Quis o destino que só o homem soubesse desenhar. Assim, o seu Deus e de toda a criação, tem a sua imagem e semelhança.

O homem é o único, dentre as criaturas, criado à imagem do Criador.

- Protesto! – diria um enraivecido leão. – Onde está a imperial juba deste Deus que também é meu?

- Protesto aceito! – trinariam todos os pássaros, como juízes – Por que braços, em lugar de suaves asas que, além de alçarem nosso Deus às alturas, poderiam ruflar triunfantes, a cada vôo seu sobre a Terra?

- Ou indomáveis nadadeiras – tentariam dizer os mudos peixes – que arremeteriam-no às mais belas e abissais profundezas deste mar que Ele também criou?

- Inexplicável esta ausência de antenas... Elas fariam-no absorver as delícias deste fantástico universo sensitivo, por Ele mesmo planejado – falaria um saltitante (e verde e inconformado) grilo.

- E a voz? Quero o meu Deus com a voz dos meus antepassados. O que há de mais lindo que o zurrar de um asno sob o sol? – zurrou, obviamente, um asno.

- Ou o coaxar de um lindo sapo, ao cair da noite sobre o brejo? – coaxou uma linda sapa.

- Também quero falar! – alguém gritou. Todos calaram. Mas, mesmo sob o manto do silêncio absoluto, ninguém conseguia saber de onde vinha o grito. Uma pulga? Uma bactéria? Um miserável fungo microscópico? Um vírus? Um carrapato estrela atracado aos pêlos do rabo de um macaco?
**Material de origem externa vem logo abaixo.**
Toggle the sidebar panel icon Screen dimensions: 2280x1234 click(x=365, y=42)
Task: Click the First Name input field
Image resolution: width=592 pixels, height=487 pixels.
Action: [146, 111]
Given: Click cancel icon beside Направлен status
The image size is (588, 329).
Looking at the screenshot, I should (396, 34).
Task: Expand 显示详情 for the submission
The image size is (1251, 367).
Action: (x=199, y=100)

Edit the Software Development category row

- Voz sem bicho é bicho sem voz – administrou o boi – E, já que abri a boca, bota mocotó em Deus. Ele concebeu-me assim, assim eu também o concebo.

O tatu (peba, galinha, bola, canastra, tanto faz) que anotava tudo, anotou mais essa. O assunto rendia. E, a conversa continuou:

- Ouçam, vocês que se colocam tão longe de mim: o que me dói, mesmo, se querem saber, é ver nosso Deus apenas com a metade das patas – assopra, entre palpos e pedipalpos, uma aranha caranguejeira.
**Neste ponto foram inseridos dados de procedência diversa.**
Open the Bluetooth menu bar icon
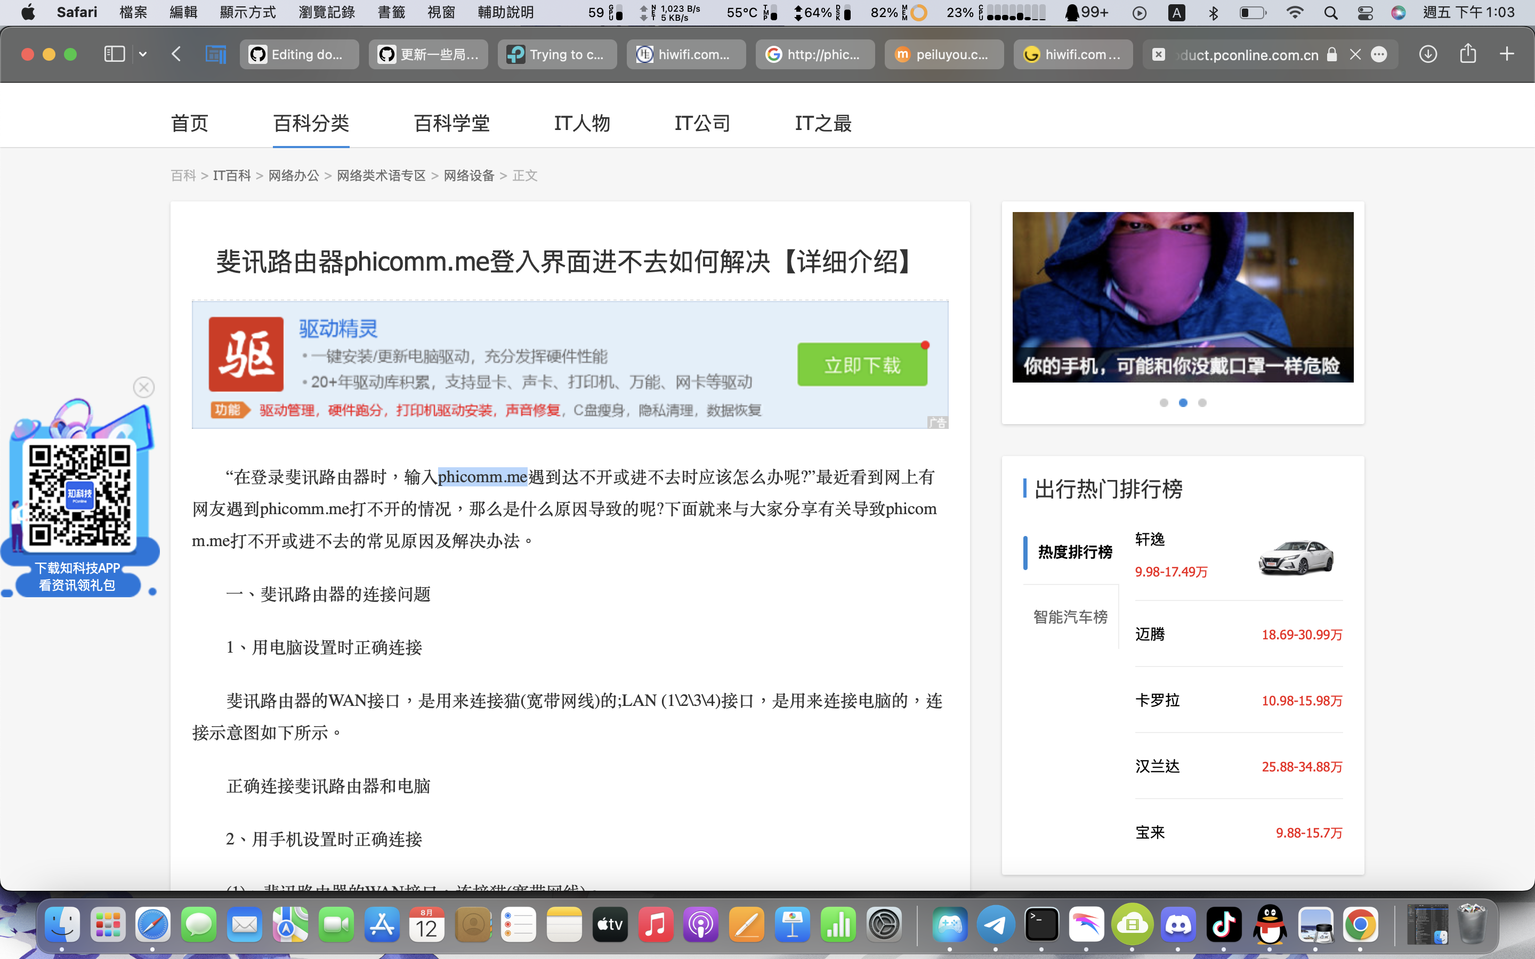Viewport: 1535px width, 959px height. tap(1214, 12)
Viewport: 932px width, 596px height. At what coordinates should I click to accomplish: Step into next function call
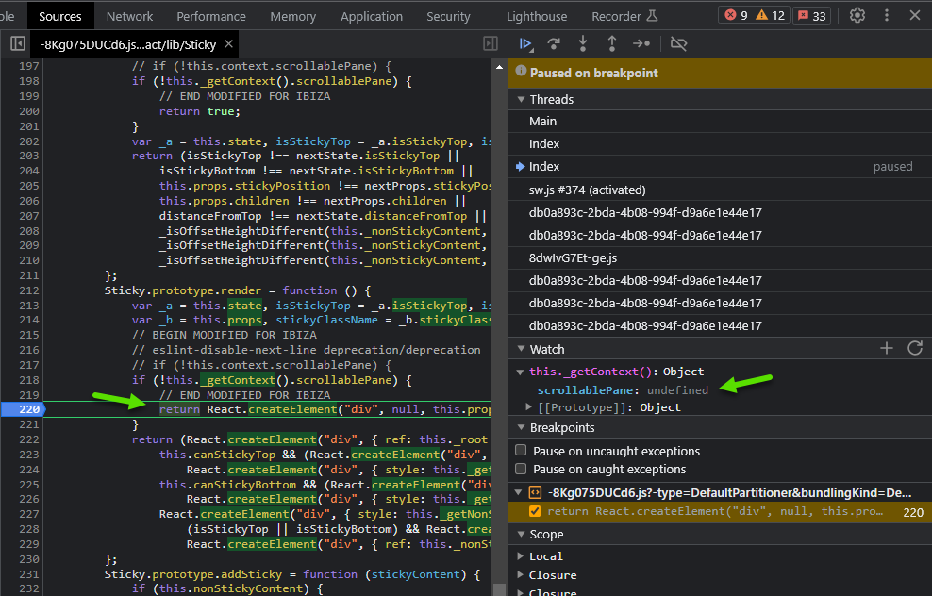584,43
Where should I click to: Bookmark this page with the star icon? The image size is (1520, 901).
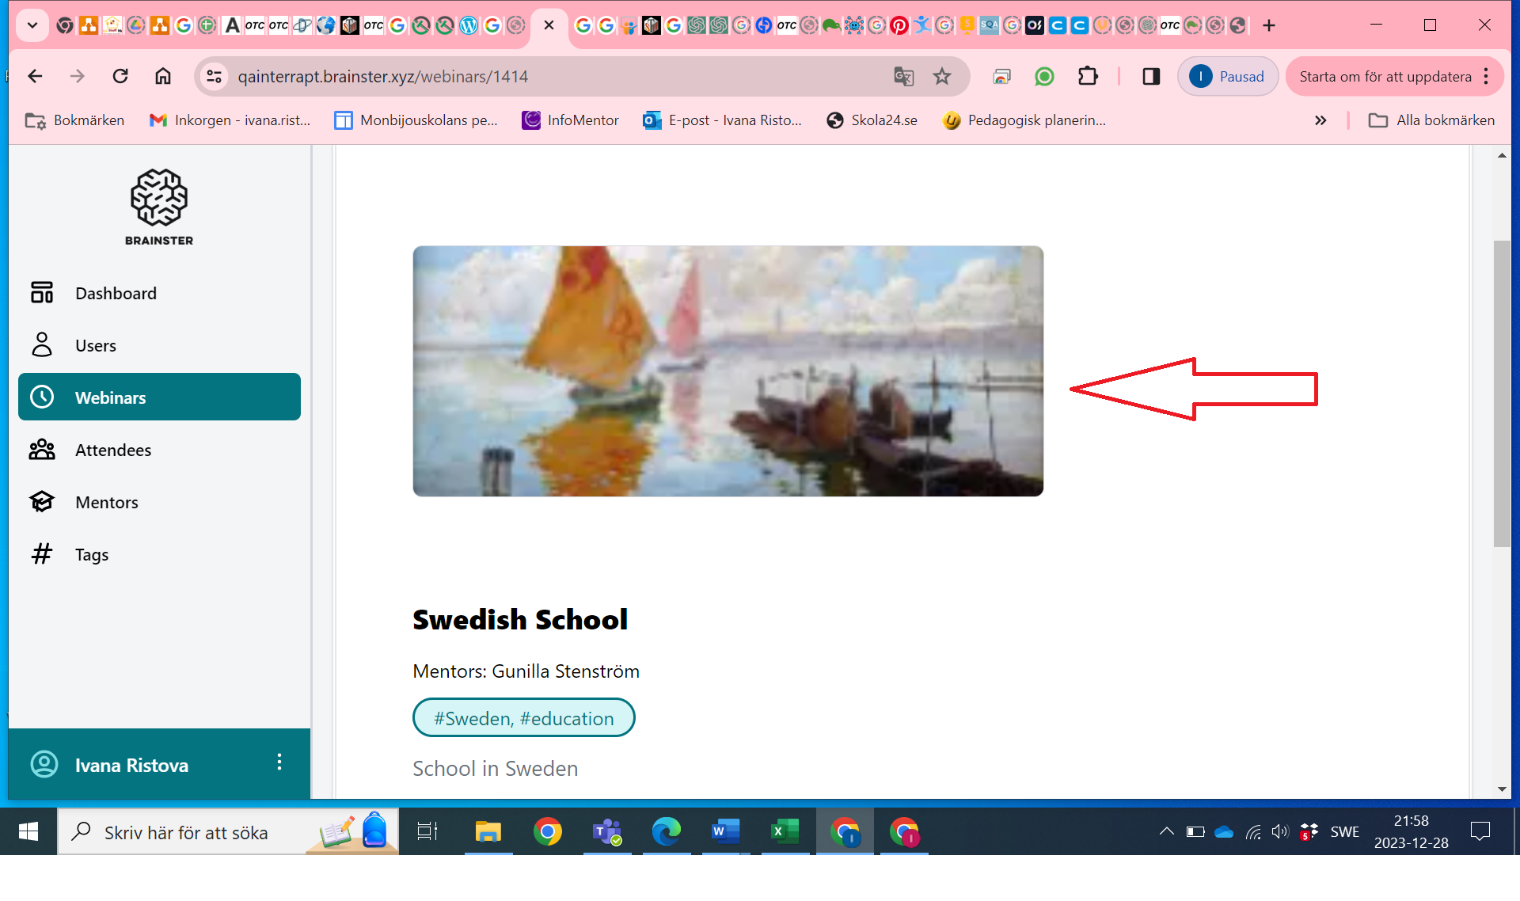(941, 77)
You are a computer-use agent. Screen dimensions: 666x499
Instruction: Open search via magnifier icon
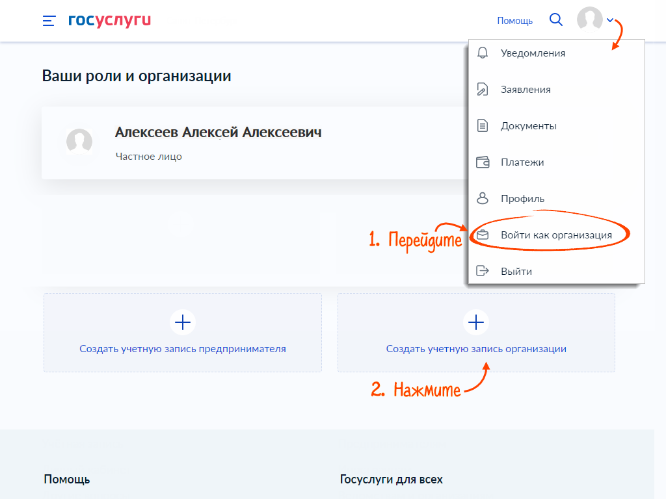[556, 19]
- Metade das patas? – interrogam todos, a uma distância prudente.

- Oito patas é o ideal para um Deus! Teia alguma jamais foi engenho suficiente para tornar cativo um octópoda*. Vejam os desmembrados insetos: seis frágeis patas. O resultado? Aqui mesmo, em minha teia, tenho uma dúzia deles – argumentou para a platéia, agora em fuga.
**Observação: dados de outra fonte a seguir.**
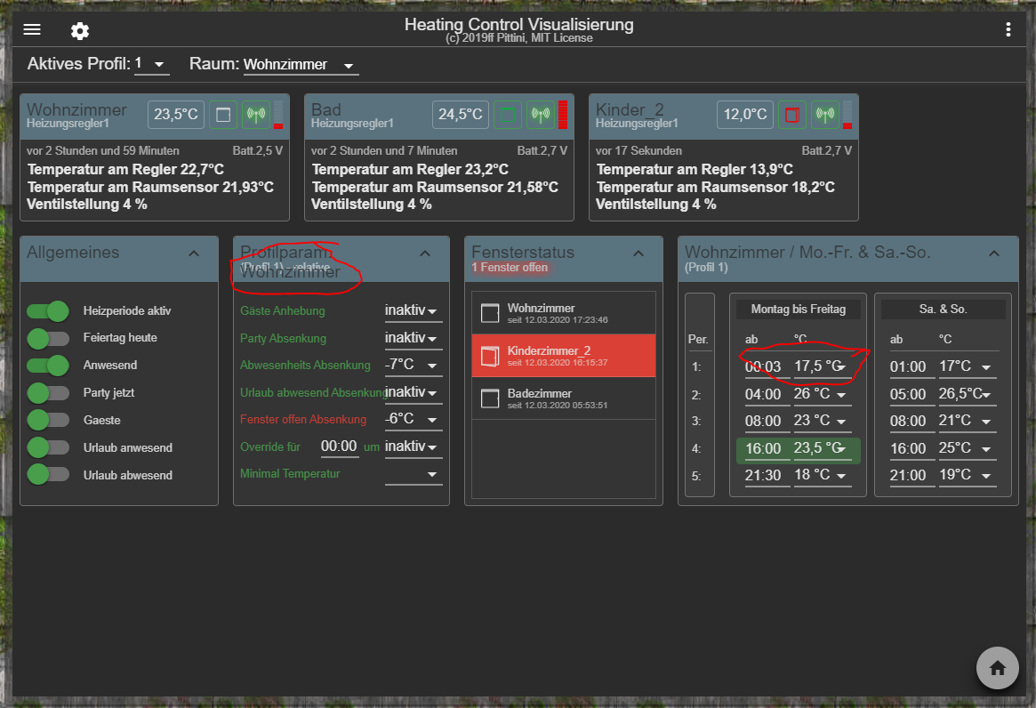Screen dimensions: 1036x708
Task: Open settings via the gear icon
Action: coord(80,31)
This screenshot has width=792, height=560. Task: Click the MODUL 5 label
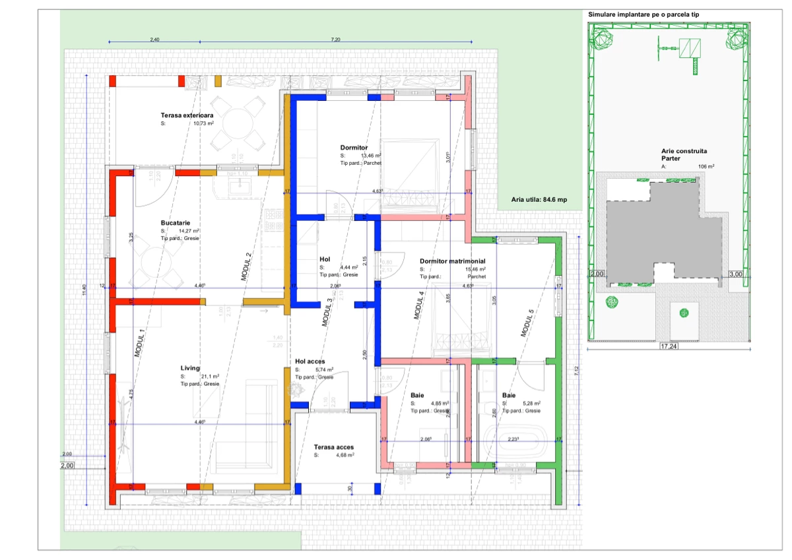point(527,323)
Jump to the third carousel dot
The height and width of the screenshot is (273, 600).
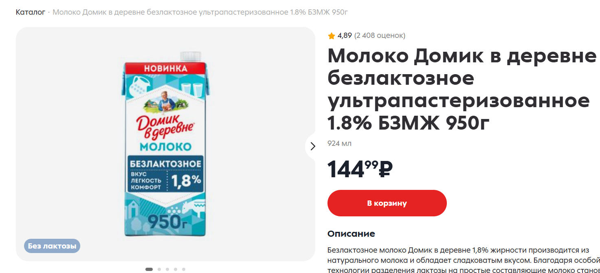point(167,269)
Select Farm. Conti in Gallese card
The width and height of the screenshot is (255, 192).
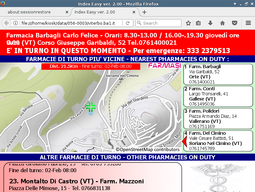pyautogui.click(x=218, y=96)
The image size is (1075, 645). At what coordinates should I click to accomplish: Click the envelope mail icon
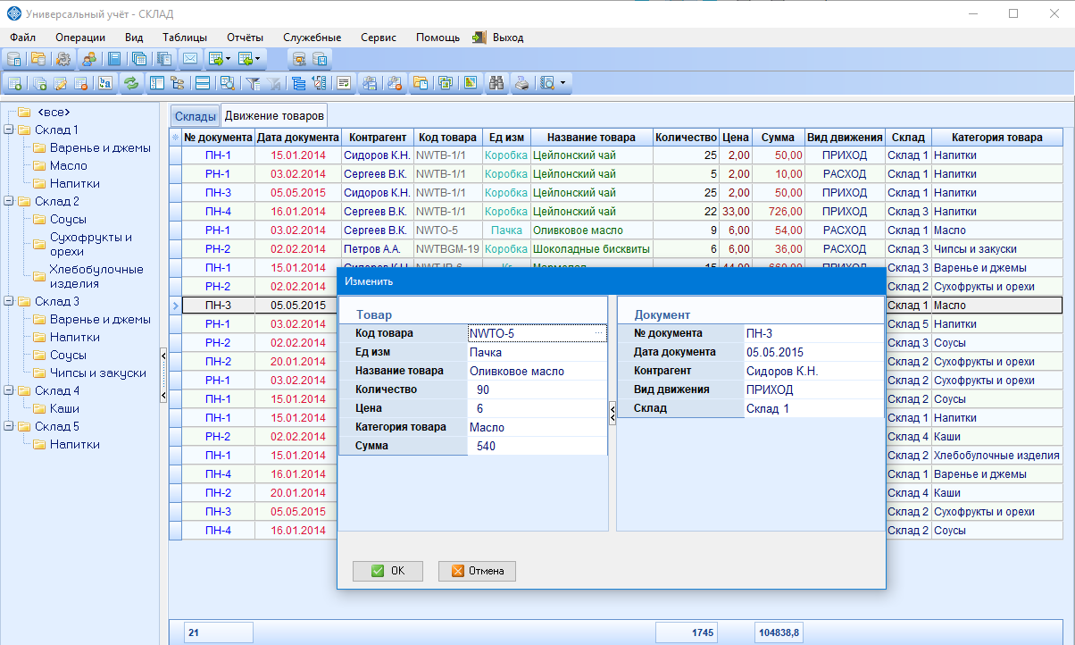[189, 59]
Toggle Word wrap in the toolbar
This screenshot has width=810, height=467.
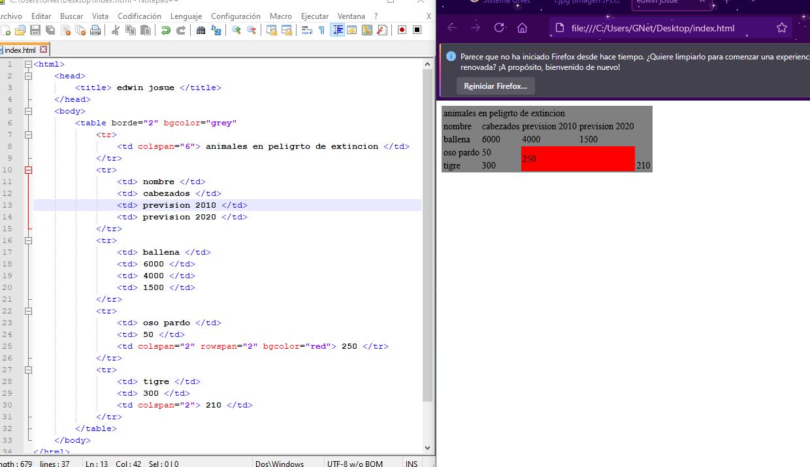pyautogui.click(x=306, y=30)
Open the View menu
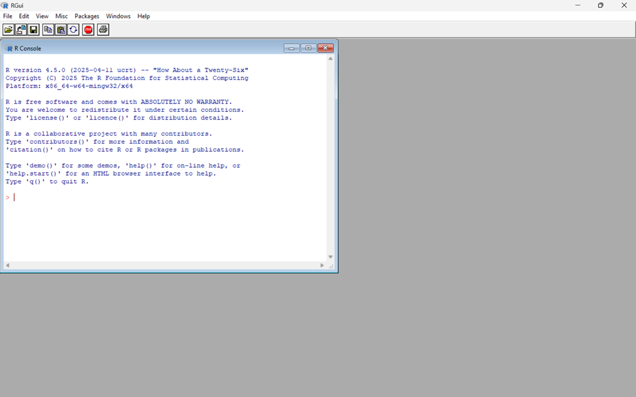636x397 pixels. pos(42,17)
- Patas? – silvou uma serpente que ficou contorcendo-se de tanto rir - O bem-sucedido episódio no Jardim do Éden, foi protagonizado por mim em razão de quê? Enroscar-me em qualquer galho, sem o atrapalho das pernas. Deus bom é Deus ápodo*. Sou pela dispensa de acessórios. Assuntos divinos não podem esperar. Rodeio é coisa de político. O negócio é dar o bote, direto no principal.

- Éééé!!! – tremeu uma vozinha imprudente, em incontido êxtase, por detrás de uma touceira. Êxtase mesmo, afinal, não é todo dia que rato fala com cobra. Coisa que só acontece quando é assunto de Deus.

E, dessa forma, correram as horas pelo fundo dos mares, pelo azul do céu, por debaixo da terra, por dentro das matas, naquela acalorada e inventiva roda de buscas a uma nova e divina anatomia.

Entretanto, conforme o tempo passava, uma coisa ia ficando patente: ou cada um fazia o seu, ou todos faziam um só, ou a bicharada ficava sem Deus.

Depois de muita asa colocada e muito mocotó retirado, a decisão irreversível: os bichos todos, fora o bicho homem, resolveram fazer um deus só pra si. O que mais pesou para isso foi a lembrança de antigo conselho, trazido por um velho urubu que, do alto de sua sapiência, observou o penúltimo felino local urrar o seguinte adágio (antes de virar tapete da sala de um colecionador):

Enquanto o leão não tiver o seu historiador, a história será sempre a do caçador.

Vai dizer que estão errados?

Um forte abraço e até sexta que vem.

* Octópoda: animal de oito patas.

* Ápodo: animal sem patas.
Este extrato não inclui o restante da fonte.